▸ **Texto selecionado**:
------------------------------
Lava Jato

Clima de tensão do julgamento de Lula deixa Supremo em estado de alerta

Ministra Cármen Lúcia pede serenidade ao país e lamenta os tempos de intolerância e intransigência vividos por conta das diferenças ideológicas

Atualizada em 11/10/2022 às 12h32

A proximidade do julgamento que poderá resultar na prisão do ex-presidente Luiz Inácio Lula da Silva aumentou a polarização no País e levou a presidente do Supremo Tribunal Federal, Cármen Lúcia, a fazer um apelo incomum por paz social.

O Supremo Tribunal Federal (STF) decidirá na quarta-feira (4) se aceita um pedido de habeas corpus apresentado pela defesa de Lula - condenado a 12 anos e um mês de prisão por corrupção passiva e lavagem de dinheiro - até esgotar os recursos judiciais em todas as instâncias.

Se o recurso for negado, nada impediria uma eventual prisão do ex-presidente (2003-2010). Se for aceito, contudo, enquanto o caso correr na Justiça, Lula, de 72 anos, poderia fazer campanha para as eleições de outubro, as mais indefinidas desde a volta do Brasil à democracia, em 1985.

"Vivemos tempos de intolerância e de intransigência contra pessoas e instituições. Por isso mesmo, este é um tempo em que se há de pedir serenidade. Serenidade para que as diferenças ideológicas não sejam fonte de desordem social", escreveu a ministra Cármen Lúcia em texto divulgado por sua assessoria.
------------------------------
▸ **Dados**:
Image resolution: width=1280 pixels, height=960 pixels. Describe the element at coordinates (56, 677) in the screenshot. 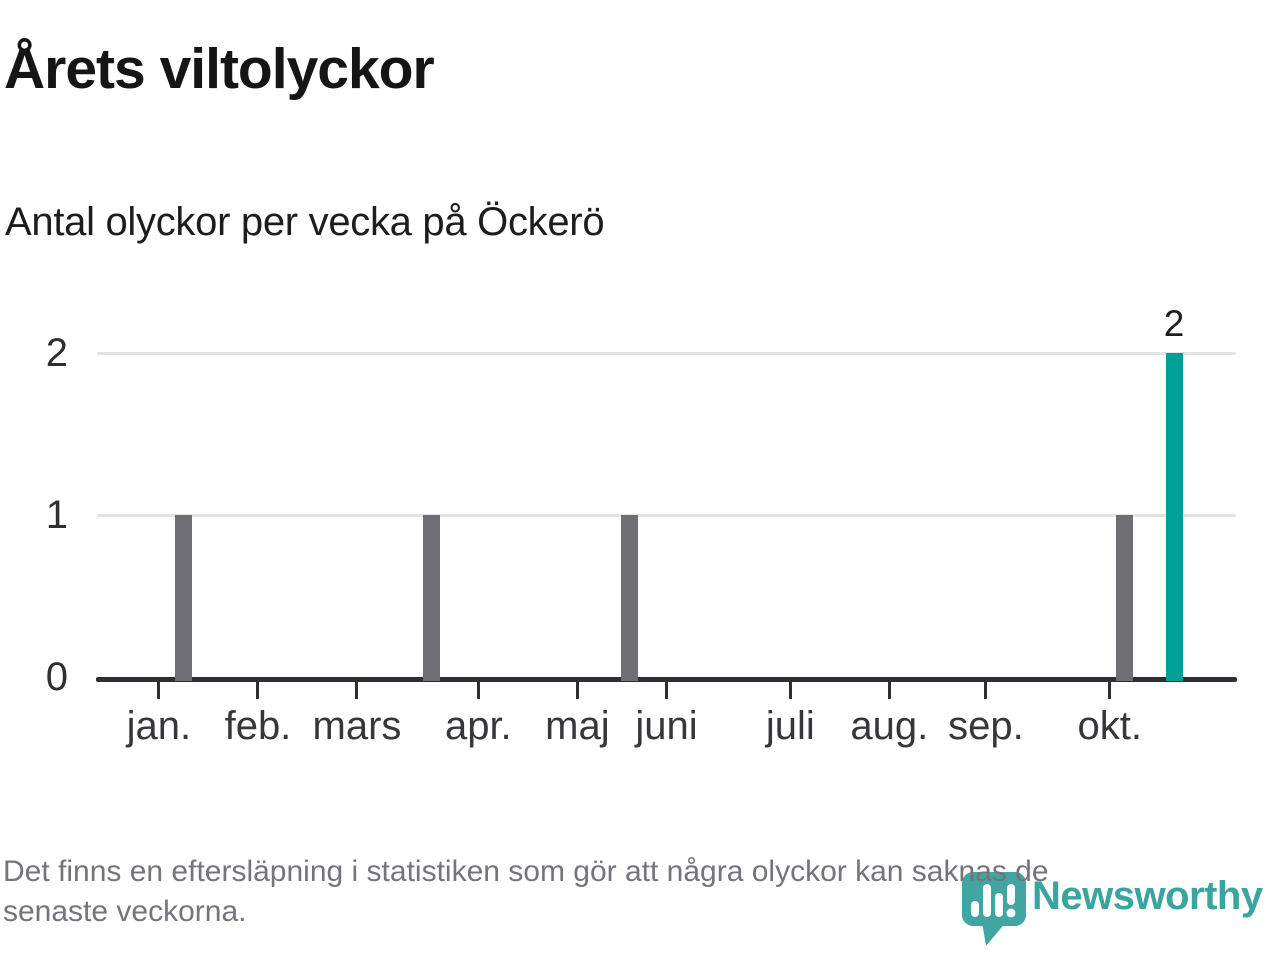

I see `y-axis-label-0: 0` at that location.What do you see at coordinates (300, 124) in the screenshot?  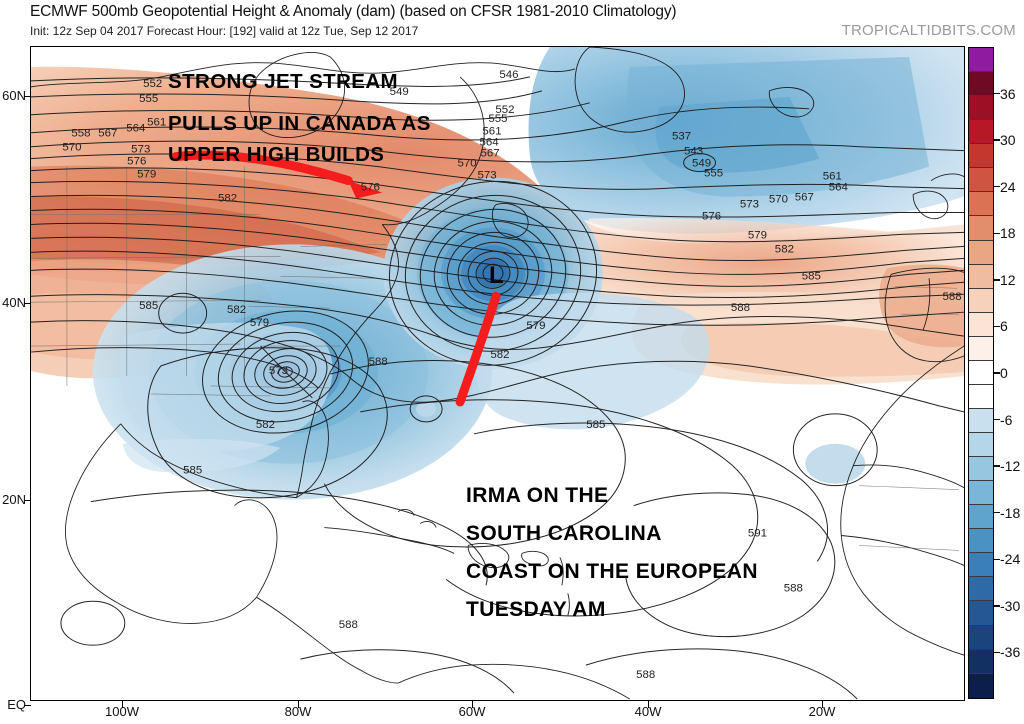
------------------------------
▸ **A tarefa**: Reproduza literalmente o trecho da notícia sobre o julgamento de Lula, começando em "Clima de tensão" e terminando em "por paz social.".

▸ **Resposta**:
Clima de tensão do julgamento de Lula deixa Supremo em estado de alerta

Ministra Cármen Lúcia pede serenidade ao país e lamenta os tempos de intolerância e intransigência vividos por conta das diferenças ideológicas

Atualizada em 11/10/2022 às 12h32

A proximidade do julgamento que poderá resultar na prisão do ex-presidente Luiz Inácio Lula da Silva aumentou a polarização no País e levou a presidente do Supremo Tribunal Federal, Cármen Lúcia, a fazer um apelo incomum por paz social.